Both of these chapters are rather bogged down with detailed bits of small meaningless conversations.

Themes:
ENV: This section goes into details about the environment of the Amazon. The specific area that is being looked into has already grown trees that yield the precious latex that Ford wants. The amazon is talked of as the biggest river system in the world, and it takes Ide and Bennet days on boat to get up just one of the various tributaries.

Course Outline:
Corruption in government - especial as it related to big business. (Concept 6.3 I. A.)
This is evident in this section because of Bennet and others various ties to Villares. In early chapters in talks of how Villares is trying to pay off people so he can stand to make a higher profit if Ford buys the land that he is offering.

Thursday, February 19, 2015

Chapters 3-5 (pg 43-85)

1. Description

Chapter 3:

          This chapter focuses on how Henry Ford whole heatedly hates war.
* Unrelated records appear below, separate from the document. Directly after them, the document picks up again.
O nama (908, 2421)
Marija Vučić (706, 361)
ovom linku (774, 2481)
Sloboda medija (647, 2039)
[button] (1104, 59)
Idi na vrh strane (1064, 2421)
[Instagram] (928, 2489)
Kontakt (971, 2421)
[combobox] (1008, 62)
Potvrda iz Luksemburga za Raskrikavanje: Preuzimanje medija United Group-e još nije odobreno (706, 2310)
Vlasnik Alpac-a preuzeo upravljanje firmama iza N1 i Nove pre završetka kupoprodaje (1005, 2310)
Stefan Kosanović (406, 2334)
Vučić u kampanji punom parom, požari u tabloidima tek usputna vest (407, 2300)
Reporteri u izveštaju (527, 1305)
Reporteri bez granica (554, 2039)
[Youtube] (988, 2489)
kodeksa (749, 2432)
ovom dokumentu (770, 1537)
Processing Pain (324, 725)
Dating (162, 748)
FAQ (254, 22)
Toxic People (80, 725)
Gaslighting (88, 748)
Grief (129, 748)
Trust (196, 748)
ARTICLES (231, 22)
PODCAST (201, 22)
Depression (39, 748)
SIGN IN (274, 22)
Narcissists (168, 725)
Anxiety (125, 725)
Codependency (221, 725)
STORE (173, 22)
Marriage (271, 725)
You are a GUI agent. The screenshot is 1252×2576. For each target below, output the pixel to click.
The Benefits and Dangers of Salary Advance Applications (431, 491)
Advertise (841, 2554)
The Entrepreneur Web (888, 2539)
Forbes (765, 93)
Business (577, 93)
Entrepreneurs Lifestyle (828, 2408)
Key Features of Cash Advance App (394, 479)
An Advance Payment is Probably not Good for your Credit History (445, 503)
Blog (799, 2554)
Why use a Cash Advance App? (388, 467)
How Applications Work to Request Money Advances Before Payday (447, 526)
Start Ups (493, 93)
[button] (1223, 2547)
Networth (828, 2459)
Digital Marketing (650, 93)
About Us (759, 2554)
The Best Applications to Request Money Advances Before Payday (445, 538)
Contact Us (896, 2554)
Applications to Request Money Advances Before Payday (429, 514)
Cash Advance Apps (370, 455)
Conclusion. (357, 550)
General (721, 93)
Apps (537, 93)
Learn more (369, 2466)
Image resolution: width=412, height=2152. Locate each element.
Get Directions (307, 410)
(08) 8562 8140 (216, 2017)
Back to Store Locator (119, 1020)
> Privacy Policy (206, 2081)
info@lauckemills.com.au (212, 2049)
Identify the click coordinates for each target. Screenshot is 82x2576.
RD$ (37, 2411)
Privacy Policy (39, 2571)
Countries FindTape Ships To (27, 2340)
Many at the time even call him a pacifist. On the brink of World War I, Ford is trying to stop the United States from joining the war by any means possible, he takes this up as his devotion during the time period. His direct enemy during the time period was Theodore Roosevelt. The two would continuously go back and forth over how Ford disliked war and that Roosevelt was trying to start a war. Ford believed that industry could end all wars, he believed that if everyone worked for an industrial factory, that they would have something to do and wouldn’t be inclined to go to war. Ford was also an advocate for desecrating all federal borders, he thought that with the help of industrialism, national borders could dissolve and intern, war would seize.

Chapter 4:

          The chapter begins with Ford fighting various public opinions that he couldn't read. This was often the public opinion, but he didn't do anything to diminish it. Behind closed doors he enjoyed reading Emerson, because he believed that nature when intertwined with industry is taking full advantage of nature’s beauty. Ford also advocated for a “one foot in agriculture, one foot in industry,” policy. He believed that people had a downtime season whether in industry or agriculture, and during that time they should do the other profession. In an area called the Upper Peninsula which is in upstate Michigan near the great lakes, Ford purchased a huge tract of land that would be almost the size of his future Amazonian venture. In this area, he created various lumber towns that would also be able to practice agriculture. This idea is one that eventually dwarfs into his Fordlandia in Brazil. Earlier in the book it talks of how Ford pays $5 a day, but with that he enforces very strict rules. Now, this has become even worse, he has a team of men that are in the factories who scare workers into working faster and faster and to help cut down production times. Families and observers think this is quite harsh and equates to a form of slavery through industry.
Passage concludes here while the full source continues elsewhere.